(Saved entries)
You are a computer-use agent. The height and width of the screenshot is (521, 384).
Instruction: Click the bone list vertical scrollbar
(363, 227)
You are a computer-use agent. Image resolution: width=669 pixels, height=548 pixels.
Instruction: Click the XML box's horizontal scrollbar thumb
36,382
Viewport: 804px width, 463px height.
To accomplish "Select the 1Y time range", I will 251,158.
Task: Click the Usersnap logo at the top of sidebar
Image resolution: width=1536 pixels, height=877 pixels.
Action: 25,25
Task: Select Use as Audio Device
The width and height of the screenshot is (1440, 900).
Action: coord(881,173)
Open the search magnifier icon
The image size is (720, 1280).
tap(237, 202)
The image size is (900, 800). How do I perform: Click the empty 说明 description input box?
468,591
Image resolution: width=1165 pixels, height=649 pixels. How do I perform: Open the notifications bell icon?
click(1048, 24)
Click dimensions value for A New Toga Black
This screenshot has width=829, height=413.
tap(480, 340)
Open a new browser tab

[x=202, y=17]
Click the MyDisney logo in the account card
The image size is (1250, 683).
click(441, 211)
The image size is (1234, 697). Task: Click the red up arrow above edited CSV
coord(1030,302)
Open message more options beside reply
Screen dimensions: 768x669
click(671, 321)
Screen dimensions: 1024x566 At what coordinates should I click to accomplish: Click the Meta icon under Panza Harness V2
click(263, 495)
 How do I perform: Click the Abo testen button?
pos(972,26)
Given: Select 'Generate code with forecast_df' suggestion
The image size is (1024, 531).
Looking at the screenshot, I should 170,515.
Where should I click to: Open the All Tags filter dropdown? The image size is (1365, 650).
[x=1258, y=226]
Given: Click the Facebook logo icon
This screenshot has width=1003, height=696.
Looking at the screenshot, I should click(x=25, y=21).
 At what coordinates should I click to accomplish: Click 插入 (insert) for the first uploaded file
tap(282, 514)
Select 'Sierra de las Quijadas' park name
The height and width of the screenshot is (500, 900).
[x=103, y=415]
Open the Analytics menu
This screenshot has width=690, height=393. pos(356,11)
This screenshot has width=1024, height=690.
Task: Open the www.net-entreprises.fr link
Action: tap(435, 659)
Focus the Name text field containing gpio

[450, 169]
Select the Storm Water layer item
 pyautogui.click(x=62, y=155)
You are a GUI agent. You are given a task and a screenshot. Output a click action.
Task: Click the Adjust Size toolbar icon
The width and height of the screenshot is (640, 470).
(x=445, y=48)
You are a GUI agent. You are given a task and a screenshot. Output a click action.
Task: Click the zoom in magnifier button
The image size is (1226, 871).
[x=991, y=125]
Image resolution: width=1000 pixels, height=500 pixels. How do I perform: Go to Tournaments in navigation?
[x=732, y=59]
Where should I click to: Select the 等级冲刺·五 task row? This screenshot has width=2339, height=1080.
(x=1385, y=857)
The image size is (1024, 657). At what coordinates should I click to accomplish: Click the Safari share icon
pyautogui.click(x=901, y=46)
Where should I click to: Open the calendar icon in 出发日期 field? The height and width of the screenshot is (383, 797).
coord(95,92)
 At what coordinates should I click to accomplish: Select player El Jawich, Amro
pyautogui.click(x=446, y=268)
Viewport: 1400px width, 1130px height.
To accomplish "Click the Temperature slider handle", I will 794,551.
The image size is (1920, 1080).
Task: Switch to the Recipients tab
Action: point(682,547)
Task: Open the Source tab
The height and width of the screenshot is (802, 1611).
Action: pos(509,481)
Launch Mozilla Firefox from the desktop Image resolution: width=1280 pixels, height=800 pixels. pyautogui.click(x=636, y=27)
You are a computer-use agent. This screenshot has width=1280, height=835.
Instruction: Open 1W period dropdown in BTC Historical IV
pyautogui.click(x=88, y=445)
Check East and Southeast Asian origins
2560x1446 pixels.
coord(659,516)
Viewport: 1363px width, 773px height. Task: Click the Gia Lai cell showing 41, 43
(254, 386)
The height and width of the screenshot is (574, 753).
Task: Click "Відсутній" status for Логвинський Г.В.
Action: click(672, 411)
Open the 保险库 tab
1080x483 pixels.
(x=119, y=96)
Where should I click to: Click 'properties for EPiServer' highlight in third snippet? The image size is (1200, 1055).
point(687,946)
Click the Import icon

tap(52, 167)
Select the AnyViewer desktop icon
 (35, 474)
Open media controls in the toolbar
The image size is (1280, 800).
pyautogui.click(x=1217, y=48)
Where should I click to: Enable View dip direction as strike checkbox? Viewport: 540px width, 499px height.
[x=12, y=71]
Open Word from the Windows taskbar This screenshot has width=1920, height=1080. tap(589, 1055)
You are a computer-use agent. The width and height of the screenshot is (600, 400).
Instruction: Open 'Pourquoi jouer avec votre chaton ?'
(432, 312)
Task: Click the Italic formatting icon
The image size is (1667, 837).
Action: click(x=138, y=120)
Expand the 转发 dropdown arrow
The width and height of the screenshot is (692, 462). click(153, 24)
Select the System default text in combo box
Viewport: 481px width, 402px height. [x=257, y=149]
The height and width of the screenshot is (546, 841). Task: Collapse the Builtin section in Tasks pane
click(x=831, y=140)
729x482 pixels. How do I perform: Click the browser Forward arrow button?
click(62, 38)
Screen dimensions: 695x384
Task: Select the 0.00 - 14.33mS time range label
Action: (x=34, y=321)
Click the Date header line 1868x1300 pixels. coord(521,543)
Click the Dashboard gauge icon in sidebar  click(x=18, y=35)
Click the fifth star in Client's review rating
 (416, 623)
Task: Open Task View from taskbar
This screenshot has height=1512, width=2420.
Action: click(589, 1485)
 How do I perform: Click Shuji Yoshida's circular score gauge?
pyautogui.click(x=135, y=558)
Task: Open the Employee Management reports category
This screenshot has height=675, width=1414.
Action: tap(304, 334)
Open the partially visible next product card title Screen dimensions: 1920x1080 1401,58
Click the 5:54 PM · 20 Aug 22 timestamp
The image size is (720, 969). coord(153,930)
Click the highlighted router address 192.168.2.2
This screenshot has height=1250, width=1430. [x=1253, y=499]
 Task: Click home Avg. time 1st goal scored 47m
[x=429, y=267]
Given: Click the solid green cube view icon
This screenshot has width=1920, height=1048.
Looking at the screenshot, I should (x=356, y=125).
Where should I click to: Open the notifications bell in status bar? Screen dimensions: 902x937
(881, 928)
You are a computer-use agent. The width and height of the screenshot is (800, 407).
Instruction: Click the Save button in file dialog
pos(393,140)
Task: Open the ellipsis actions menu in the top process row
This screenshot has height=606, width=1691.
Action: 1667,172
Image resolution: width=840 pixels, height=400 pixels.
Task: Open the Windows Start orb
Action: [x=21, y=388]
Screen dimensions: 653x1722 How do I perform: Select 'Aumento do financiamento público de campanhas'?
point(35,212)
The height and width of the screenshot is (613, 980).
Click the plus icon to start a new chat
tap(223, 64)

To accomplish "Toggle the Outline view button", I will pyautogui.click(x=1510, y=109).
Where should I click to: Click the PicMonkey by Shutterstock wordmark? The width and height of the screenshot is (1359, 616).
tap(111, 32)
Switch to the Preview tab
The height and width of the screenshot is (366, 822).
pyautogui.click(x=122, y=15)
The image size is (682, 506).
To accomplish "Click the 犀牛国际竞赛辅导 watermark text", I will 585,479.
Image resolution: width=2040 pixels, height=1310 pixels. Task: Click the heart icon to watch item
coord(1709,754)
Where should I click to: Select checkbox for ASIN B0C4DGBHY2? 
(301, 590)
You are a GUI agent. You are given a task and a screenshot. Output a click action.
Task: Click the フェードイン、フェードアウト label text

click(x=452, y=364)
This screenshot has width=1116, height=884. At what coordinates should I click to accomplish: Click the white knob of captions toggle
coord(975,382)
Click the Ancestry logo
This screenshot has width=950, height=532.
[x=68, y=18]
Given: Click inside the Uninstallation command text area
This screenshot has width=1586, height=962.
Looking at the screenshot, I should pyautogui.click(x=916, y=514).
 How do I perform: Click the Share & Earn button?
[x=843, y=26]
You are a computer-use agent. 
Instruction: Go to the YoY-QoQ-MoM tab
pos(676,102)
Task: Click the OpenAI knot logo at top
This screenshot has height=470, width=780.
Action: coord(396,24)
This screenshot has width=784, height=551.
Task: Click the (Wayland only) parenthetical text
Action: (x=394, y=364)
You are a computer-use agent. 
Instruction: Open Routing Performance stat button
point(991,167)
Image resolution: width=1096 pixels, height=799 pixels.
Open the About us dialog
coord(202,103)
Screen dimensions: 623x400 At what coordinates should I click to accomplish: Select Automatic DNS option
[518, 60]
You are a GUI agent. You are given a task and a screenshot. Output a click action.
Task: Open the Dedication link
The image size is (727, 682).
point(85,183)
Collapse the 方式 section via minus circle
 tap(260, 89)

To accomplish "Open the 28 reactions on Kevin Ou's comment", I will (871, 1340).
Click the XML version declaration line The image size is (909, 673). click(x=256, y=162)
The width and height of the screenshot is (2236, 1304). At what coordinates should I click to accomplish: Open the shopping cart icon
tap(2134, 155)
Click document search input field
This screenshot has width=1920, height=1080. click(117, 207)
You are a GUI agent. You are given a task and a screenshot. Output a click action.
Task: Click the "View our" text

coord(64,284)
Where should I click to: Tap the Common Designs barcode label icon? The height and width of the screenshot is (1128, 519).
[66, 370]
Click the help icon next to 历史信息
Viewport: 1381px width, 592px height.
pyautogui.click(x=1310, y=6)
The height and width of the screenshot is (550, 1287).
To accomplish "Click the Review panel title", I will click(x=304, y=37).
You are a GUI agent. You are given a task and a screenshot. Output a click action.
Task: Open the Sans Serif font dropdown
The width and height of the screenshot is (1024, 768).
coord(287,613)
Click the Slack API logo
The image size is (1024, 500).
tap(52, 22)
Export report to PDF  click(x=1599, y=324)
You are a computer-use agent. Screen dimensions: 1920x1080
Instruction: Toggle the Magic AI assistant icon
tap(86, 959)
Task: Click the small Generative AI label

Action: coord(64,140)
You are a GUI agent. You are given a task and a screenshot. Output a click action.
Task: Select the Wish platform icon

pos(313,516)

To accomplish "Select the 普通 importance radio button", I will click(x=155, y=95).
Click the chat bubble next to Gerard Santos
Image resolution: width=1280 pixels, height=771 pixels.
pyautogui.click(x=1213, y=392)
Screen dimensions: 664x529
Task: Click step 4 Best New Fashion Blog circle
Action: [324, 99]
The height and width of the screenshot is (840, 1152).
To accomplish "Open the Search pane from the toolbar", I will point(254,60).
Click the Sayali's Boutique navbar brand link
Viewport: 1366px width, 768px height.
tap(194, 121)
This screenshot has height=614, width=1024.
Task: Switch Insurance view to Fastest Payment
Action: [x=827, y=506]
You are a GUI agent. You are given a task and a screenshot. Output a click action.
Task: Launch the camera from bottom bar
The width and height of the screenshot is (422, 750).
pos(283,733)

- **WHAT YOU WILL DO**
In the entries above, find each line that includes the string "title" and copy it.

- **EXERCISE RESULT**
Open the partially visible next product card title Screen dimensions: 1920x1080 1401,58
To accomplish "Click the Review panel title", I will click(x=304, y=37).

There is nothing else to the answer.